(Entries from a dataset)
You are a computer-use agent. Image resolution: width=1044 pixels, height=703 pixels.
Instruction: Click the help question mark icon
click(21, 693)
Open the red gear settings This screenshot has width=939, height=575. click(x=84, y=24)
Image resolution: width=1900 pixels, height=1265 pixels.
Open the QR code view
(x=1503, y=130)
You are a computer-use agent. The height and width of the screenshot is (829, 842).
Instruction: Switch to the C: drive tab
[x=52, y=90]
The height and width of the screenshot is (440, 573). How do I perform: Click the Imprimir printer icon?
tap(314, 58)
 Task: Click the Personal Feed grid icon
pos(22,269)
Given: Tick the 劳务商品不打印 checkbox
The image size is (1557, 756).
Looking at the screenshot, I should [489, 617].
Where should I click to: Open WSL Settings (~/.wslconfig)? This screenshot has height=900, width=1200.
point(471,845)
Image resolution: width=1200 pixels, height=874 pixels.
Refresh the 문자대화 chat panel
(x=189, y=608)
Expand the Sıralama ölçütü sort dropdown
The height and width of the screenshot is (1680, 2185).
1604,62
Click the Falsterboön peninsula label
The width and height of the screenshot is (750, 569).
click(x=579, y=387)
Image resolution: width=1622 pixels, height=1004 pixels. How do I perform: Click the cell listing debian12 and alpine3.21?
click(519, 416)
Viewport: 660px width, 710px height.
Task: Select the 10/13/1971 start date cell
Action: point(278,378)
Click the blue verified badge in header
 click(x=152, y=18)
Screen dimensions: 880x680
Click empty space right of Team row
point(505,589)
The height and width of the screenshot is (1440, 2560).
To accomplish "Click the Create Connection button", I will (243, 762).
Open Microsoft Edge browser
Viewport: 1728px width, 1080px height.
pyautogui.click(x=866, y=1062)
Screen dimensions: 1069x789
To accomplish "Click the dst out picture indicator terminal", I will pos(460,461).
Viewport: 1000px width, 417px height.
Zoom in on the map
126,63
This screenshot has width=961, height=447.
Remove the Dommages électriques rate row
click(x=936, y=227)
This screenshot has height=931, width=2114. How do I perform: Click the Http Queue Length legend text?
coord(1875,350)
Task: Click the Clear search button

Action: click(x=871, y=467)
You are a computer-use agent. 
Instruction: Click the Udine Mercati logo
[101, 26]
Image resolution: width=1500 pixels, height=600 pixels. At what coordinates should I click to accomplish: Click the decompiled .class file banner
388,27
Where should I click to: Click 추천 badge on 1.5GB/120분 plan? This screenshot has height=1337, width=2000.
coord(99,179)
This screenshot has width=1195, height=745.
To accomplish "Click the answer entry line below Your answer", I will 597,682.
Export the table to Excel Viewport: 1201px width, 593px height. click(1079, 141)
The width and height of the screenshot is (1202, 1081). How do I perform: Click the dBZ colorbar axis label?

Goal of the exercise –
Rewrite all of the entries above, substituting "Screenshot size" for each occurrence of "Image resolution". Leave every other part unchanged.

Expected answer –
You are a computer-use agent. Screenshot size: width=1044 pixels, height=703 pixels.
Instruction: Click the help question mark icon
click(21, 693)
Open the red gear settings This screenshot has width=939, height=575. click(x=84, y=24)
Screenshot size: width=1900 pixels, height=1265 pixels.
Open the QR code view
(x=1503, y=130)
You are a computer-use agent. The height and width of the screenshot is (829, 842).
Instruction: Switch to the C: drive tab
[x=52, y=90]
The height and width of the screenshot is (440, 573). How do I perform: Click the Imprimir printer icon?
tap(314, 58)
 Task: Click the Personal Feed grid icon
pos(22,269)
Given: Tick the 劳务商品不打印 checkbox
The image size is (1557, 756).
Looking at the screenshot, I should [489, 617].
Where should I click to: Open WSL Settings (~/.wslconfig)? This screenshot has height=900, width=1200.
point(471,845)
Screenshot size: width=1200 pixels, height=874 pixels.
Refresh the 문자대화 chat panel
(x=189, y=608)
Expand the Sıralama ölçütü sort dropdown
The height and width of the screenshot is (1680, 2185).
1604,62
Click the Falsterboön peninsula label
The width and height of the screenshot is (750, 569).
click(x=579, y=387)
Screenshot size: width=1622 pixels, height=1004 pixels. How do I perform: Click the cell listing debian12 and alpine3.21?
click(519, 416)
Viewport: 660px width, 710px height.
Task: Select the 10/13/1971 start date cell
Action: point(278,378)
Click the blue verified badge in header
 click(x=152, y=18)
Screen dimensions: 880x680
Click empty space right of Team row
point(505,589)
The height and width of the screenshot is (1440, 2560).
To accomplish "Click the Create Connection button", I will (243, 762).
Open Microsoft Edge browser
Viewport: 1728px width, 1080px height.
pyautogui.click(x=866, y=1062)
Screen dimensions: 1069x789
To accomplish "Click the dst out picture indicator terminal", I will pos(460,461).
Viewport: 1000px width, 417px height.
Zoom in on the map
126,63
This screenshot has width=961, height=447.
Remove the Dommages électriques rate row
click(x=936, y=227)
This screenshot has height=931, width=2114. How do I perform: Click the Http Queue Length legend text?
coord(1875,350)
Task: Click the Clear search button

Action: click(x=871, y=467)
You are a computer-use agent. 
Instruction: Click the Udine Mercati logo
[101, 26]
Screenshot size: width=1500 pixels, height=600 pixels. At what coordinates should I click to accomplish: Click the decompiled .class file banner
388,27
Where should I click to: Click 추천 badge on 1.5GB/120분 plan? This screenshot has height=1337, width=2000.
coord(99,179)
This screenshot has width=1195, height=745.
To accomplish "Click the answer entry line below Your answer", I will 597,682.
Export the table to Excel Viewport: 1201px width, 593px height. click(1079, 141)
The width and height of the screenshot is (1202, 1081). How do I perform: Click the dBZ colorbar axis label?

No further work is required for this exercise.